Objective: A reduction in lexical access is observed in normal aging and a few studies also showed that this ability is affected in individuals with subjective cognitive decline. Lexical access is also affected very early in mild cognitive impairment as well as in major neurocognitive disorders. The detection of word-finding difficulties in the earliest stages of pathological aging is particularly difficult because symptoms are often subtle or mild. Therefore, mild anomia is underdiagnosed, mainly due to the lack of sensitivity of naming tests. In this article, we present the TDQ-30, a new picture-naming test designed to detect mild word-finding deficits in adults and elderly people.
Method: The article comprises three studies aiming at the development of the test (Study 1), the establishment of its validity and reliability (Study 2), and finally, the production of normative data for French-speaking adults and elderly people from Quebec (Study 3).

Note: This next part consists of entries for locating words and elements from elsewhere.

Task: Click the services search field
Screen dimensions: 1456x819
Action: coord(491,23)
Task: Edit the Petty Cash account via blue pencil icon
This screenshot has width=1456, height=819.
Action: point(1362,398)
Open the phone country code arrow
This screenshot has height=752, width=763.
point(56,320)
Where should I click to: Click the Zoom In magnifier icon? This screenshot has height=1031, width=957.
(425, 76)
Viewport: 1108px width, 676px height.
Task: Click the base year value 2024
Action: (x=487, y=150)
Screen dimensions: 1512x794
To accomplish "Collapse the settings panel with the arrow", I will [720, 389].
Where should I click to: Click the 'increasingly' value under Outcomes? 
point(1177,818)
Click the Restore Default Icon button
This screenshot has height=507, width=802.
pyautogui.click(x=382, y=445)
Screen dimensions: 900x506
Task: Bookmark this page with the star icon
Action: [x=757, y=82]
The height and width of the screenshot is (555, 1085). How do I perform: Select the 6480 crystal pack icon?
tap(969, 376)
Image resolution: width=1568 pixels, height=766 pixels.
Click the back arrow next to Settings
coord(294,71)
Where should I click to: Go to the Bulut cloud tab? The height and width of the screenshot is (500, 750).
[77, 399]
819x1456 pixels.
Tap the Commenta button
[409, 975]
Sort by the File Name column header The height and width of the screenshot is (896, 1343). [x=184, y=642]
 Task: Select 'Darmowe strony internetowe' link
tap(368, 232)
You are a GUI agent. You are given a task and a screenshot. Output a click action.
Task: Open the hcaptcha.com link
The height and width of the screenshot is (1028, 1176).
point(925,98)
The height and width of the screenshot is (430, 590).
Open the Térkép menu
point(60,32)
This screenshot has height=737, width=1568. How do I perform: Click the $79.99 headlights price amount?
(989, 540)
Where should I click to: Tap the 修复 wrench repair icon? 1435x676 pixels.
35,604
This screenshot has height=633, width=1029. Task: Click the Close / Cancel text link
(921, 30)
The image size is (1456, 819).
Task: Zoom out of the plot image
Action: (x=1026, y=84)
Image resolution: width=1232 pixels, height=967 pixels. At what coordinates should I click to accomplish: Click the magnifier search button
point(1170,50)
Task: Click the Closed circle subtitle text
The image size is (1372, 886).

Results: The results showed that the TDQ-30 has good convergent validity. Also, the TDQ-30 distinguished the performance of healthy controls from those of participants with mild cognitive impairment, Alzheimer's disease, and post-stroke aphasia. This suggests good discriminant validity. Finally, this study provides normative data computed from a study sample composed of 227 participants aged 50 years and over.
Conclusions: The TDQ-30 has the potential to become a valuable picture-naming test for the diagnosis of mild anomia associated with pathological aging.
Keywords: Anomia; Lexical access; Normative data; Picture-naming; Semantics; Test validity.